**PROBLEM DETAILS**
Write the lines out again, from the top of the material to the line containing "Screen dimensions: 1512x800", pictures excluded.

──────────

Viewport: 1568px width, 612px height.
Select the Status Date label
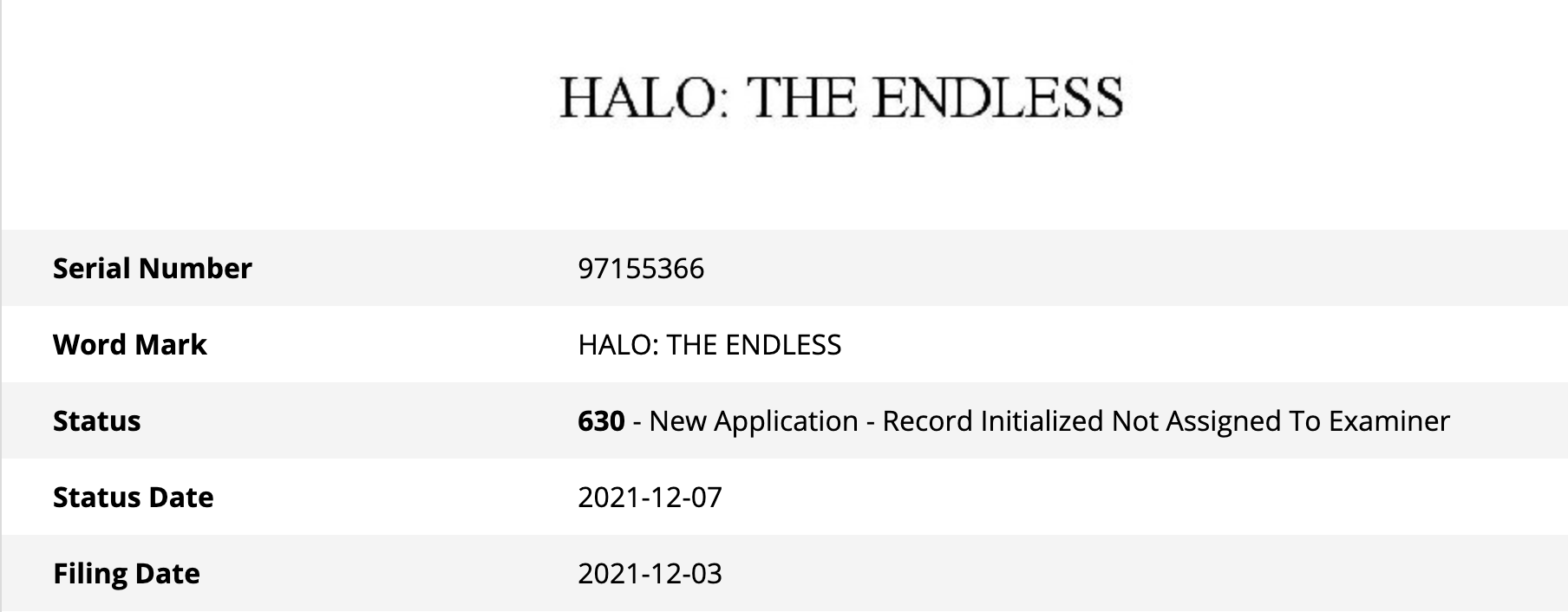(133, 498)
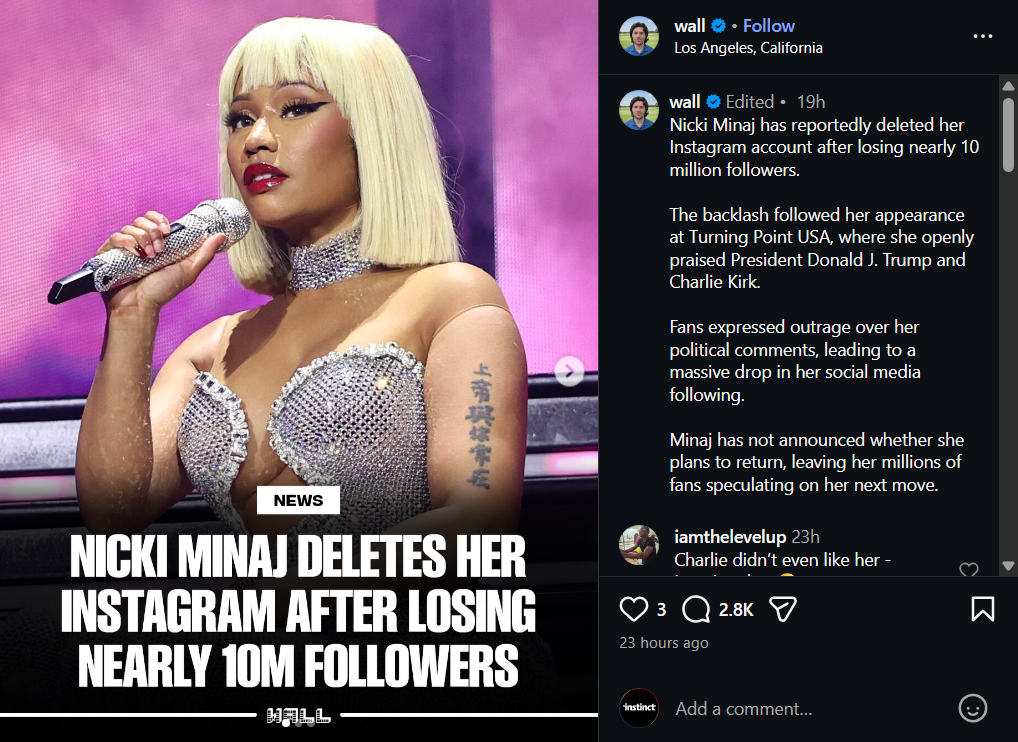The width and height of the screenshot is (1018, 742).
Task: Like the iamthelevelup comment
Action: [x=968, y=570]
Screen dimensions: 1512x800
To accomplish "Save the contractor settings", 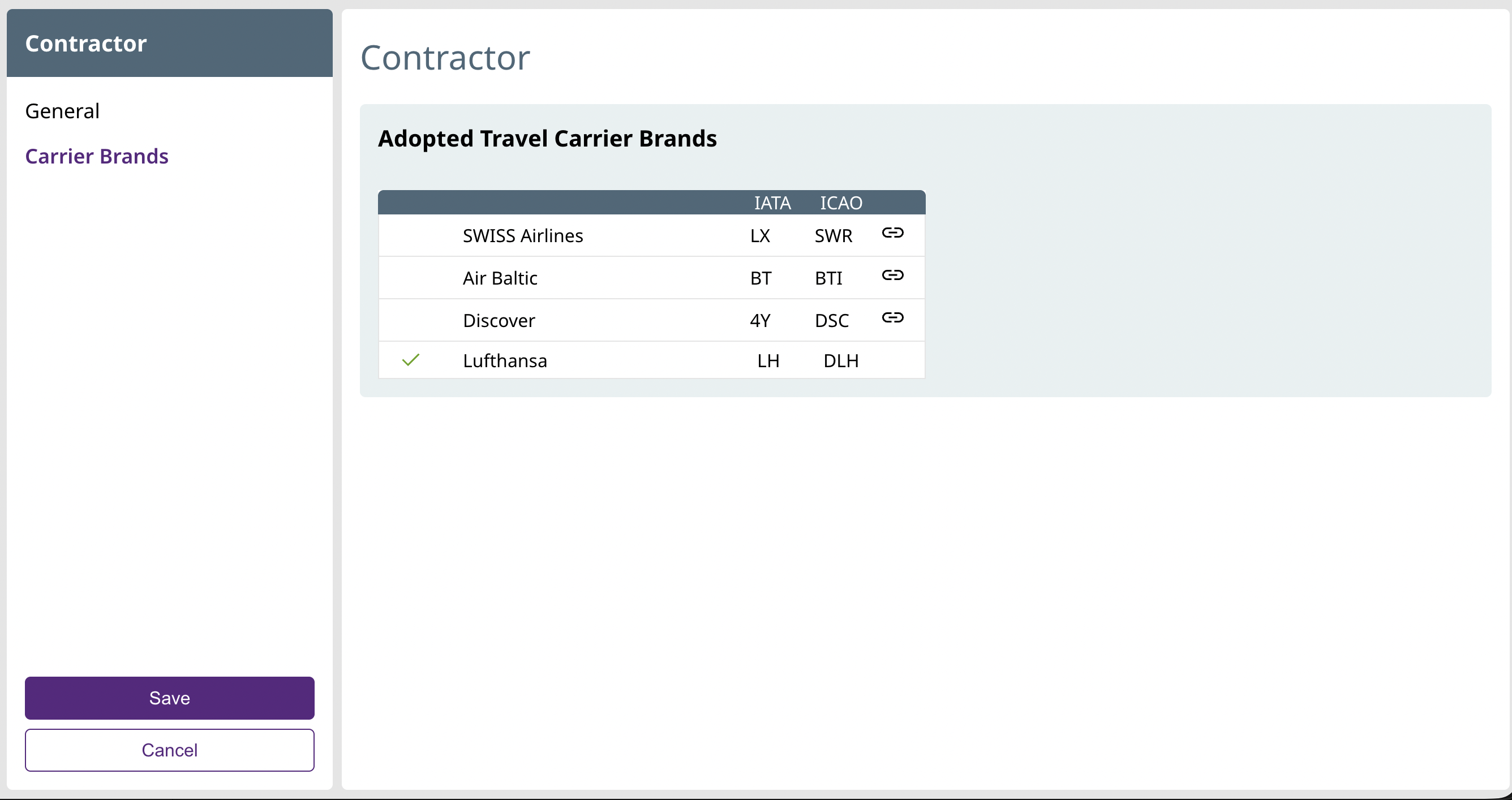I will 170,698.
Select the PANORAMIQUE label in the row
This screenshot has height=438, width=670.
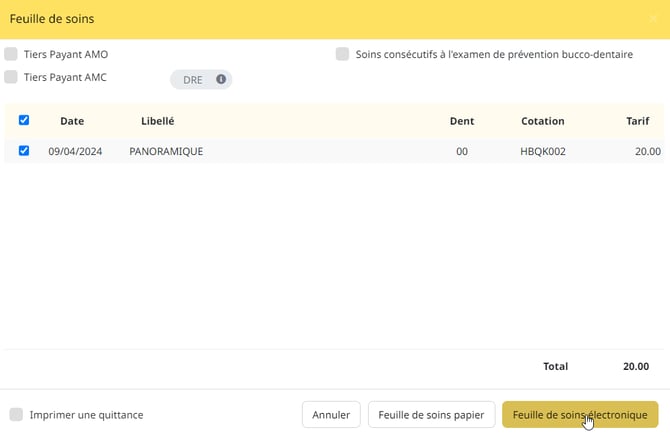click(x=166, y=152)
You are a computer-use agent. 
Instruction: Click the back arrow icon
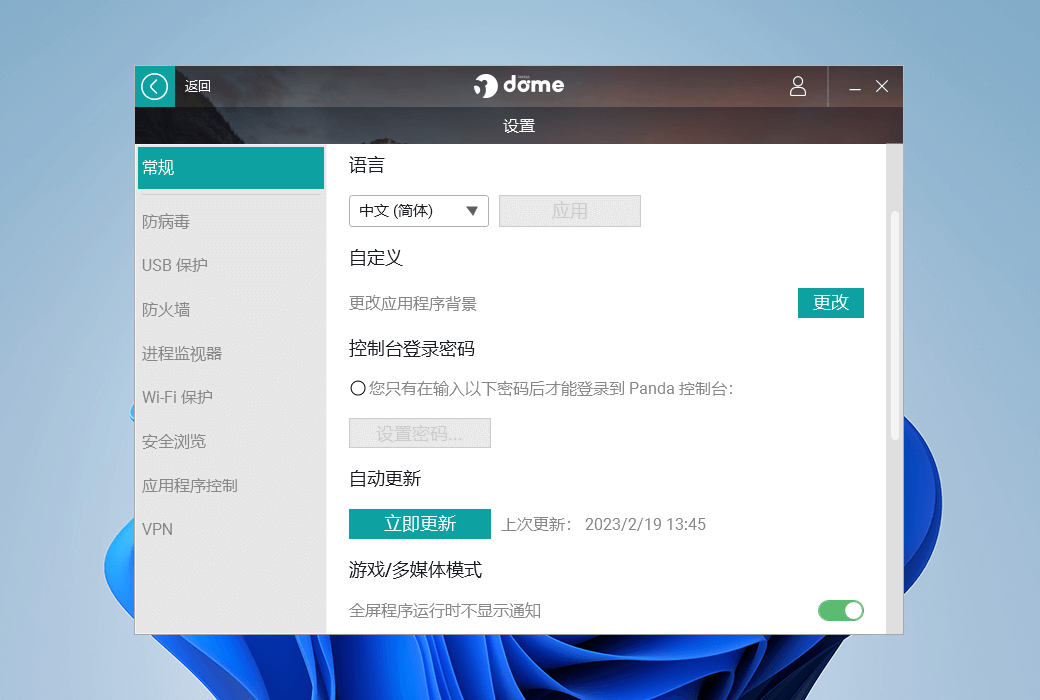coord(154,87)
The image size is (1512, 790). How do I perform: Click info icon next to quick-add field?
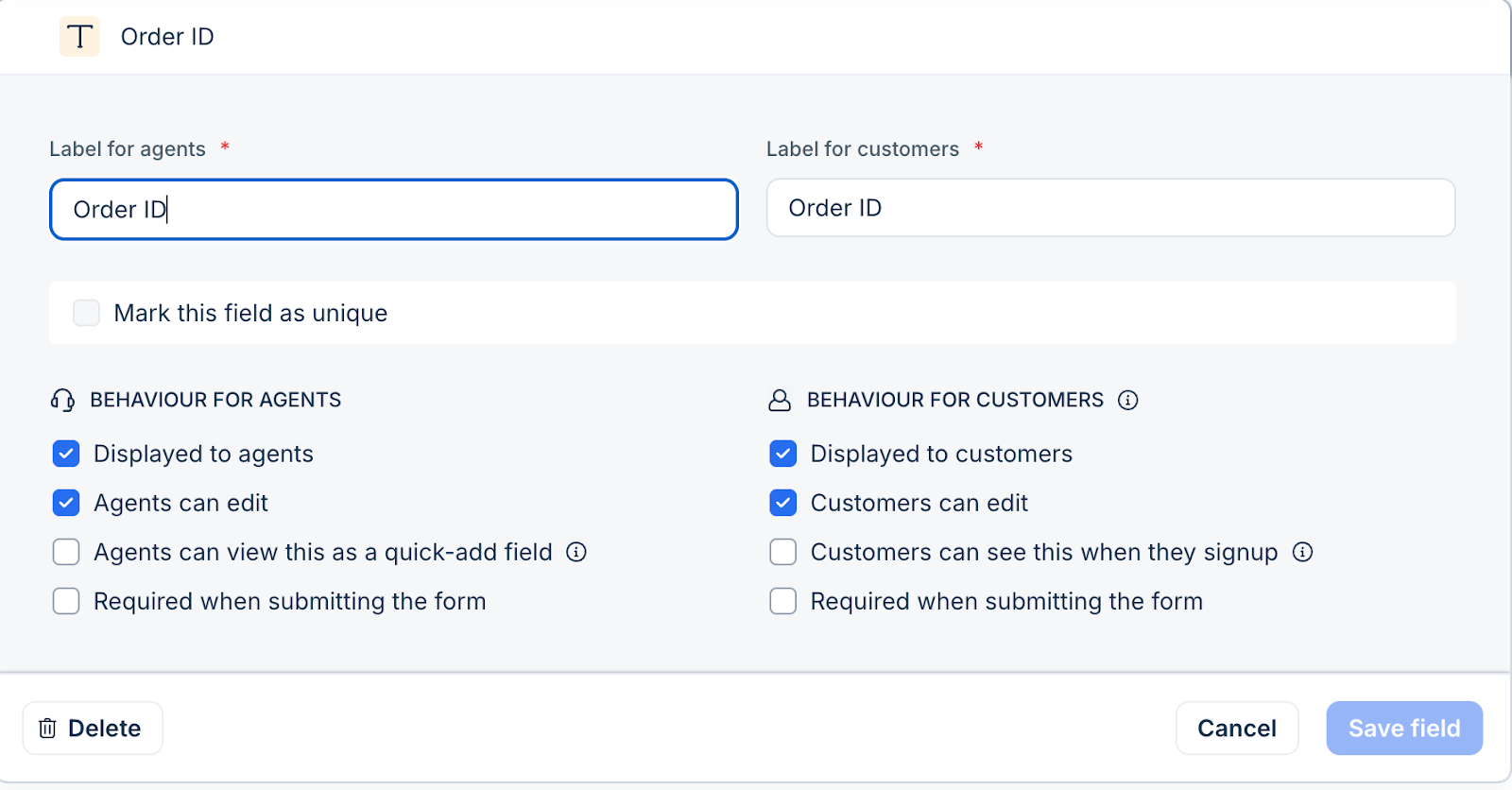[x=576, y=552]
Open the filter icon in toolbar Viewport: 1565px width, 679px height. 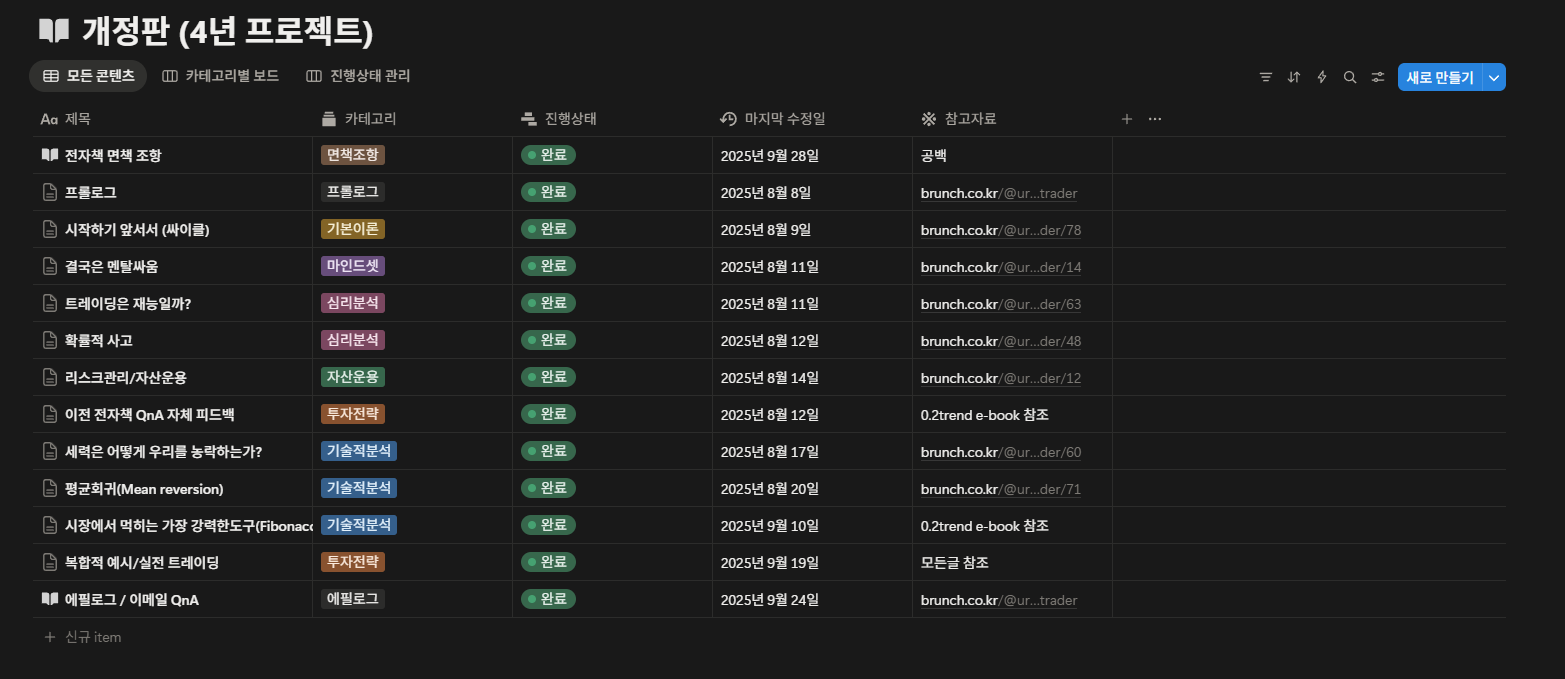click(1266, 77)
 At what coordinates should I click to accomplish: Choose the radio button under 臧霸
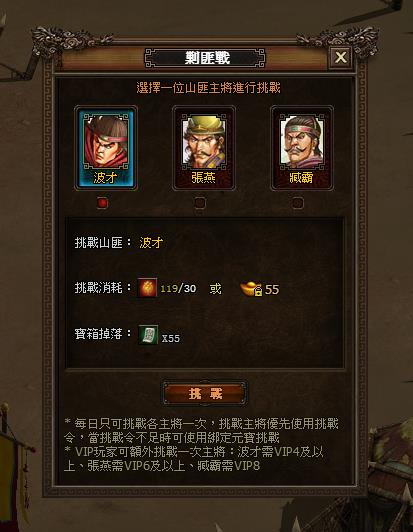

──────────

**FINISHED TASK**
Viewport: 1568px width, 612px height.
Select the Status Date label
(133, 498)
The width and height of the screenshot is (1018, 742).
Task: Like the iamthelevelup comment
Action: [x=968, y=570]
Screen dimensions: 1512x800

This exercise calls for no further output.